Examining the part played by schools in what they term “the making of citizens”, the professors conclude that political debate is a major tool for fostering a sense of civic identity. They also conclude that, in this respect at least, British schools are well off the pace.

Citizenship has been much in vogue. It occupies a central place in the rhetoric of the three main political parties. At the instigation of the School Curriculum and Assessment Authority, schools are about to see a major attempt to promote it in the curriculum. Citizenship has spawned a thousand worthy conferences large and small, a Citizenship Foundation peopled by influential types, and even a special Commission under the aegis of the Speaker of the House of Commons.

Not that the policy side of things is necessarily a weakness. According to Professor Crewe the problem is not so much a failure to recognise the abstract importance of political education. Nor is it the widely perceived inadequacy of lessons in personal and social education (PSE). The real failing, as he told a recent audience at the Royal Society of Arts, is the lack of informal, matter-of-course discussion; the sort that pupils are likely to take seriously.

“What appears to matter most is not what occurs in civics, design for living or personal and social education courses,” said Professor Crewe, “but rather simply engaging regularly in discussions with teachers, regardless of the subjects they teach or the settings in which these discussions occur. Formal coursework conveys institutional and political information. But it is in their discussions with teachers - in whatever classes or activities these take place - that pupils acquire the skills and propensitites for the practice.

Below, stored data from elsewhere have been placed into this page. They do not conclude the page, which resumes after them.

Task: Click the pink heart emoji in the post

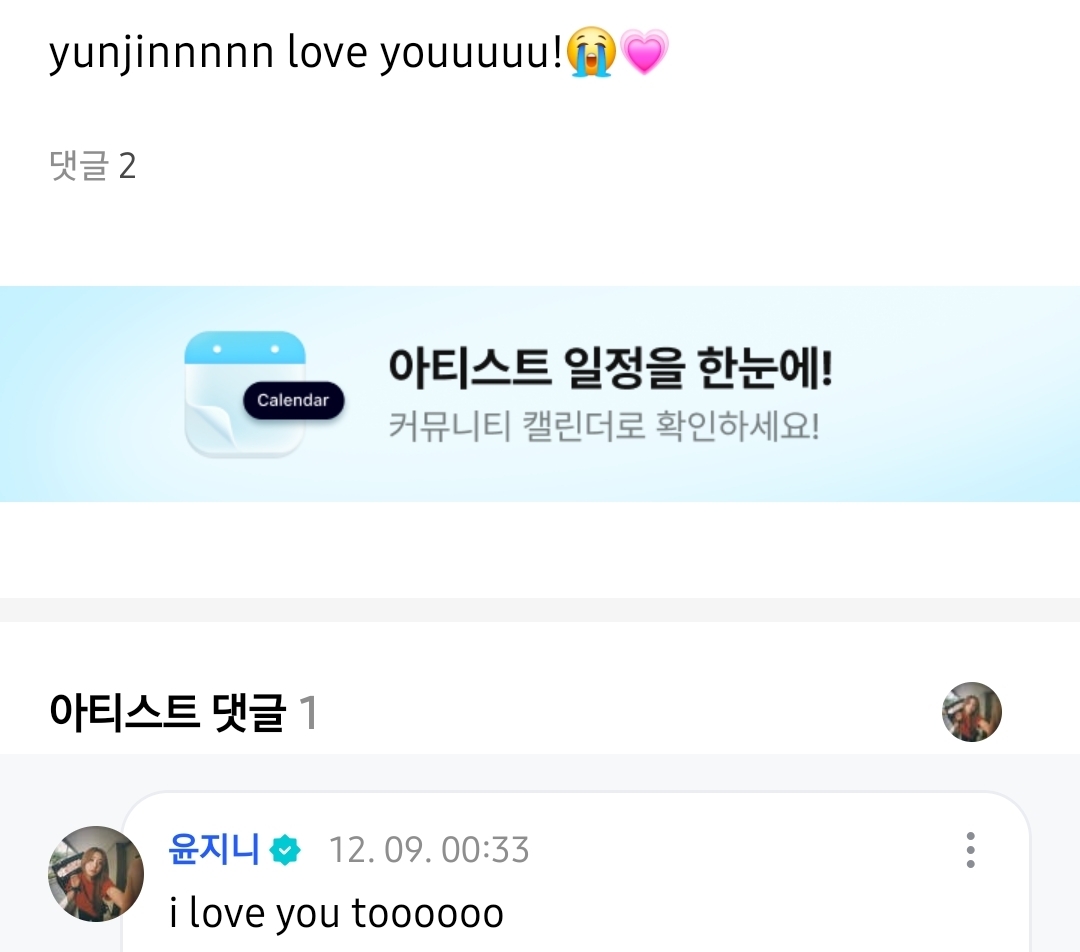Action: click(x=644, y=53)

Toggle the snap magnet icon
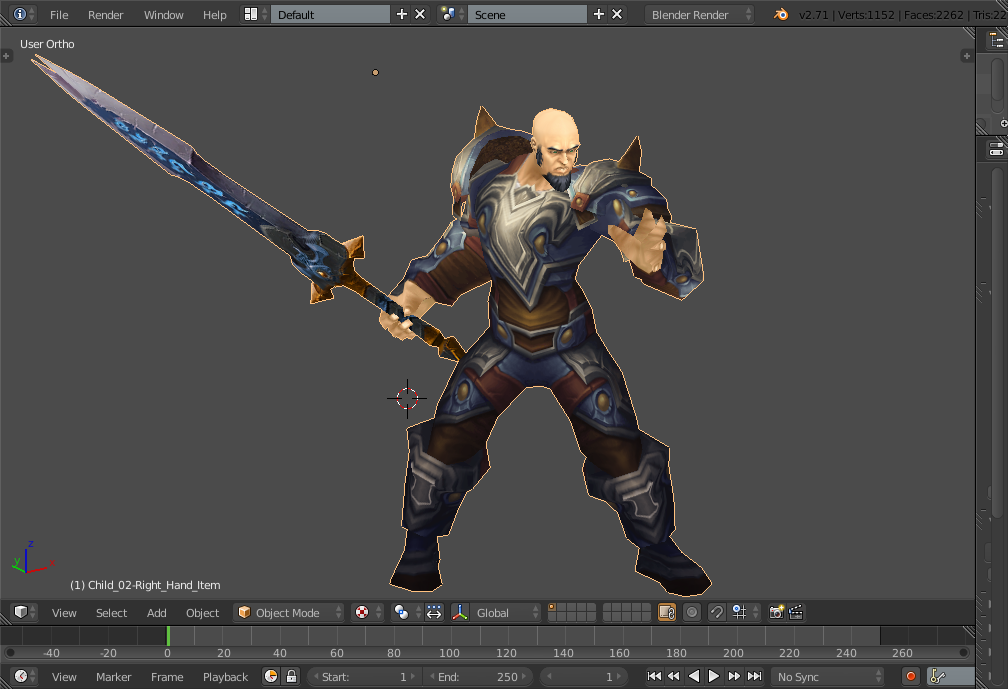click(716, 613)
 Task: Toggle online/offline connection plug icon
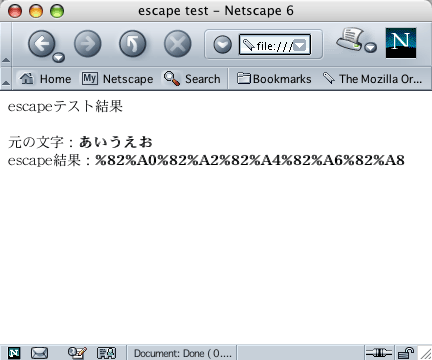(378, 353)

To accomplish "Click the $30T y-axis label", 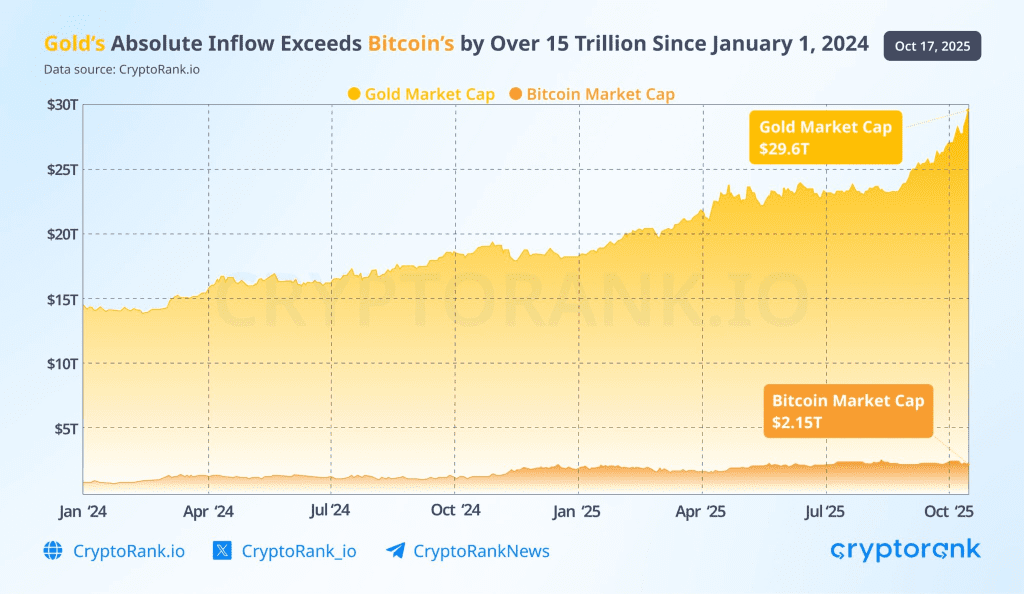I will click(x=62, y=105).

“Nearly 80 per cent of the pupils aged 15-16 in our British communities appear to engage in very little discussion at all of the public issues that are confronting their nation at home or abroad, or of the issues that are matters of public concern in their local communities.

“More than half of them report that they never or only rarely have such discussions in their classrooms; and two thirds say that they never or only rarely have such discussions with their teachers. Eighty per cent do not talk about these matters during after school activities either.

“Moreover, the fact that nearly half of these same British pupils do not discuss public affairs at home means that they are missing out on a very important socialisation experience there too. Like their adult counterparts, many of they have no idea that such discussions are related to the practice of citizenship. And, even if they had the motivation, the likelihood that they would pursue political discourse is diminished by the same powerful social norms against talking about public issues in social settings that we have seen among adults. In fact they endorse these norms as strongly as do British adults.”

Professors Crewe and Searing are in no doubt that schools, however imperfect, remain the best and possibly the only point at which serious social change can be effected.

Their faith in the regenerative power of education is widely shared. There is however less consensus about precisely what it is that schools should do in the face of the obdurately materialist world so regularly identified and attacked.